EXERCISE PROMPT:
The data below is to be retyped exactly, line by line.

GIVEN RECORDS below:

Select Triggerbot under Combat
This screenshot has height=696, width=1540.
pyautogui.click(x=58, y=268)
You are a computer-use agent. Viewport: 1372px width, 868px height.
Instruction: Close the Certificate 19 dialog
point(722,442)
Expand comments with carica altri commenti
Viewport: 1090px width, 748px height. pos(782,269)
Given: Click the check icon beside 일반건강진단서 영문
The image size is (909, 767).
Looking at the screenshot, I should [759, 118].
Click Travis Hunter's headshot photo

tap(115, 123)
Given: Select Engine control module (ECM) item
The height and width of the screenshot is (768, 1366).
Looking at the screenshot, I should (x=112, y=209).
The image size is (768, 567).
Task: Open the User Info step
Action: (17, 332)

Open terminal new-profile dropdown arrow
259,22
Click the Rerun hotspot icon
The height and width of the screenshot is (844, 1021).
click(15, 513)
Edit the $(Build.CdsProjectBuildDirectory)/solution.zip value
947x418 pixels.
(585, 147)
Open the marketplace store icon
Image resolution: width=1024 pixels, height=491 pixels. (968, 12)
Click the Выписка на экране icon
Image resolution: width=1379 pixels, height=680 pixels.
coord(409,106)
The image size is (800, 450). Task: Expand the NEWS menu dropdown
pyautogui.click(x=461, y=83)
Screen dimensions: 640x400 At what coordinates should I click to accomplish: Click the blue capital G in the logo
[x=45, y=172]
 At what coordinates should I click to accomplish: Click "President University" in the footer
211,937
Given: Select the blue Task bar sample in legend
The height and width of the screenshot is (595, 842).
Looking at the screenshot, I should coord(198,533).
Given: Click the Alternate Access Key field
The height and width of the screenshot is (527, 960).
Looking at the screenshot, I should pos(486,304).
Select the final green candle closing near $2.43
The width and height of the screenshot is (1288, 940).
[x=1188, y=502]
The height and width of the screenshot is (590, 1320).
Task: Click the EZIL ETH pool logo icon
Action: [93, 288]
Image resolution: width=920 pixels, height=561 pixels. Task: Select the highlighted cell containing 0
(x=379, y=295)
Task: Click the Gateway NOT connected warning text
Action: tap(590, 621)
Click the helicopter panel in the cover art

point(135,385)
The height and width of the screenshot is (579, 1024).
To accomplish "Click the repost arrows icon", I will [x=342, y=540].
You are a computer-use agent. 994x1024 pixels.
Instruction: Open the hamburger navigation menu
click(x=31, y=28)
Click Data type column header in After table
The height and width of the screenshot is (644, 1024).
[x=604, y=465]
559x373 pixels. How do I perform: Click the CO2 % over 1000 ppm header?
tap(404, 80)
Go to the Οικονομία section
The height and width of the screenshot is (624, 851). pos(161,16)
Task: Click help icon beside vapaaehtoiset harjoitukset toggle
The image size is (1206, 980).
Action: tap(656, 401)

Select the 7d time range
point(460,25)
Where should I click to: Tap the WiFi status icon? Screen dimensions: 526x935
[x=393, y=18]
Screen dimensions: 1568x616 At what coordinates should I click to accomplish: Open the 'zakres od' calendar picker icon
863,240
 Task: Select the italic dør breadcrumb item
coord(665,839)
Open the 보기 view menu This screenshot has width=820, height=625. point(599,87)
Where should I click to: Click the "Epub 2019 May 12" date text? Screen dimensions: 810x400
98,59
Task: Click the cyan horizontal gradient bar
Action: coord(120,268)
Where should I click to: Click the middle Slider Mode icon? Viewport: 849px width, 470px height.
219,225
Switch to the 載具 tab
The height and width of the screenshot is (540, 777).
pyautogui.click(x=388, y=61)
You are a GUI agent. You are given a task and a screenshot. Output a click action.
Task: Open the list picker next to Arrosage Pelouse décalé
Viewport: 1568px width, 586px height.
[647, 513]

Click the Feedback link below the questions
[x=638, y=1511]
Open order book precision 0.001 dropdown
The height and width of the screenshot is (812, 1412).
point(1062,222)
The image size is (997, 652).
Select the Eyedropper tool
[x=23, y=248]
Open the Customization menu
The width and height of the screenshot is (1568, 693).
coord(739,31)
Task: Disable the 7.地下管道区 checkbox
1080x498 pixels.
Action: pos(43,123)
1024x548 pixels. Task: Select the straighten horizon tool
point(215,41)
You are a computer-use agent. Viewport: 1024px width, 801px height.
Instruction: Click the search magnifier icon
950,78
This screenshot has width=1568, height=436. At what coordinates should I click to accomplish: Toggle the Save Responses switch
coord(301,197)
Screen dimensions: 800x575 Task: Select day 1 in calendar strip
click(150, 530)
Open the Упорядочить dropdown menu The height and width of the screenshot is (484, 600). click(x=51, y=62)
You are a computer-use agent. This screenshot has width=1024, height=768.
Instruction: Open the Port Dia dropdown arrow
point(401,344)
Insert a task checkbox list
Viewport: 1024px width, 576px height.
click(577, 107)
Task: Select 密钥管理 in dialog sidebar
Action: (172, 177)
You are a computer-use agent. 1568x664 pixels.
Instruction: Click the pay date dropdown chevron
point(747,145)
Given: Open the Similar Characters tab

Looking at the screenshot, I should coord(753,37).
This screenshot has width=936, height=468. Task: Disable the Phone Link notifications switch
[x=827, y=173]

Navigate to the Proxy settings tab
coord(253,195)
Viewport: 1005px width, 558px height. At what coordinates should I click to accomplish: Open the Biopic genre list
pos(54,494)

End of GIVEN RECORDS.

RESPONSE TO THE EXERCISE:
Select Triggerbot under Combat
This screenshot has height=696, width=1540.
pyautogui.click(x=58, y=268)
You are a computer-use agent. Viewport: 1372px width, 868px height.
Instruction: Close the Certificate 19 dialog
point(722,442)
Expand comments with carica altri commenti
Viewport: 1090px width, 748px height. pos(782,269)
Given: Click the check icon beside 일반건강진단서 영문
The image size is (909, 767).
Looking at the screenshot, I should [759, 118].
Click Travis Hunter's headshot photo

tap(115, 123)
Given: Select Engine control module (ECM) item
The height and width of the screenshot is (768, 1366).
Looking at the screenshot, I should (x=112, y=209).
The image size is (768, 567).
Task: Open the User Info step
Action: (17, 332)

Open terminal new-profile dropdown arrow
259,22
Click the Rerun hotspot icon
The height and width of the screenshot is (844, 1021).
click(15, 513)
Edit the $(Build.CdsProjectBuildDirectory)/solution.zip value
947x418 pixels.
(585, 147)
Open the marketplace store icon
Image resolution: width=1024 pixels, height=491 pixels. (968, 12)
Click the Выписка на экране icon
Image resolution: width=1379 pixels, height=680 pixels.
coord(409,106)
The image size is (800, 450). Task: Expand the NEWS menu dropdown
pyautogui.click(x=461, y=83)
Screen dimensions: 640x400 At what coordinates should I click to accomplish: Click the blue capital G in the logo
[x=45, y=172]
 At what coordinates should I click to accomplish: Click "President University" in the footer
211,937
Given: Select the blue Task bar sample in legend
The height and width of the screenshot is (595, 842).
Looking at the screenshot, I should coord(198,533).
Given: Click the Alternate Access Key field
The height and width of the screenshot is (527, 960).
Looking at the screenshot, I should pos(486,304).
Select the final green candle closing near $2.43
The width and height of the screenshot is (1288, 940).
[x=1188, y=502]
The height and width of the screenshot is (590, 1320).
Task: Click the EZIL ETH pool logo icon
Action: [93, 288]
Image resolution: width=920 pixels, height=561 pixels. Task: Select the highlighted cell containing 0
(x=379, y=295)
Task: Click the Gateway NOT connected warning text
Action: tap(590, 621)
Click the helicopter panel in the cover art

point(135,385)
The height and width of the screenshot is (579, 1024).
To accomplish "Click the repost arrows icon", I will [x=342, y=540].
You are a computer-use agent. 994x1024 pixels.
Instruction: Open the hamburger navigation menu
click(x=31, y=28)
Click Data type column header in After table
The height and width of the screenshot is (644, 1024).
[x=604, y=465]
559x373 pixels. How do I perform: Click the CO2 % over 1000 ppm header?
tap(404, 80)
Go to the Οικονομία section
The height and width of the screenshot is (624, 851). pos(161,16)
Task: Click help icon beside vapaaehtoiset harjoitukset toggle
The image size is (1206, 980).
Action: tap(656, 401)

Select the 7d time range
point(460,25)
Where should I click to: Tap the WiFi status icon? Screen dimensions: 526x935
[x=393, y=18]
Screen dimensions: 1568x616 At what coordinates should I click to accomplish: Open the 'zakres od' calendar picker icon
863,240
 Task: Select the italic dør breadcrumb item
coord(665,839)
Open the 보기 view menu This screenshot has width=820, height=625. point(599,87)
Where should I click to: Click the "Epub 2019 May 12" date text? Screen dimensions: 810x400
98,59
Task: Click the cyan horizontal gradient bar
Action: coord(120,268)
Where should I click to: Click the middle Slider Mode icon? Viewport: 849px width, 470px height.
219,225
Switch to the 載具 tab
The height and width of the screenshot is (540, 777).
pyautogui.click(x=388, y=61)
You are a GUI agent. You are given a task and a screenshot. Output a click action.
Task: Open the list picker next to Arrosage Pelouse décalé
Viewport: 1568px width, 586px height.
[647, 513]

Click the Feedback link below the questions
[x=638, y=1511]
Open order book precision 0.001 dropdown
The height and width of the screenshot is (812, 1412).
point(1062,222)
The image size is (997, 652).
Select the Eyedropper tool
[x=23, y=248]
Open the Customization menu
The width and height of the screenshot is (1568, 693).
coord(739,31)
Task: Disable the 7.地下管道区 checkbox
1080x498 pixels.
Action: pos(43,123)
1024x548 pixels. Task: Select the straighten horizon tool
point(215,41)
You are a computer-use agent. Viewport: 1024px width, 801px height.
Instruction: Click the search magnifier icon
950,78
This screenshot has width=1568, height=436. At what coordinates should I click to accomplish: Toggle the Save Responses switch
coord(301,197)
Screen dimensions: 800x575 Task: Select day 1 in calendar strip
click(150, 530)
Open the Упорядочить dropdown menu The height and width of the screenshot is (484, 600). click(x=51, y=62)
You are a computer-use agent. This screenshot has width=1024, height=768.
Instruction: Open the Port Dia dropdown arrow
point(401,344)
Insert a task checkbox list
Viewport: 1024px width, 576px height.
click(577, 107)
Task: Select 密钥管理 in dialog sidebar
Action: (172, 177)
You are a computer-use agent. 1568x664 pixels.
Instruction: Click the pay date dropdown chevron
point(747,145)
Given: Open the Similar Characters tab

Looking at the screenshot, I should coord(753,37).
This screenshot has width=936, height=468. Task: Disable the Phone Link notifications switch
[x=827, y=173]

Navigate to the Proxy settings tab
coord(253,195)
Viewport: 1005px width, 558px height. At what coordinates should I click to accomplish: Open the Biopic genre list
pos(54,494)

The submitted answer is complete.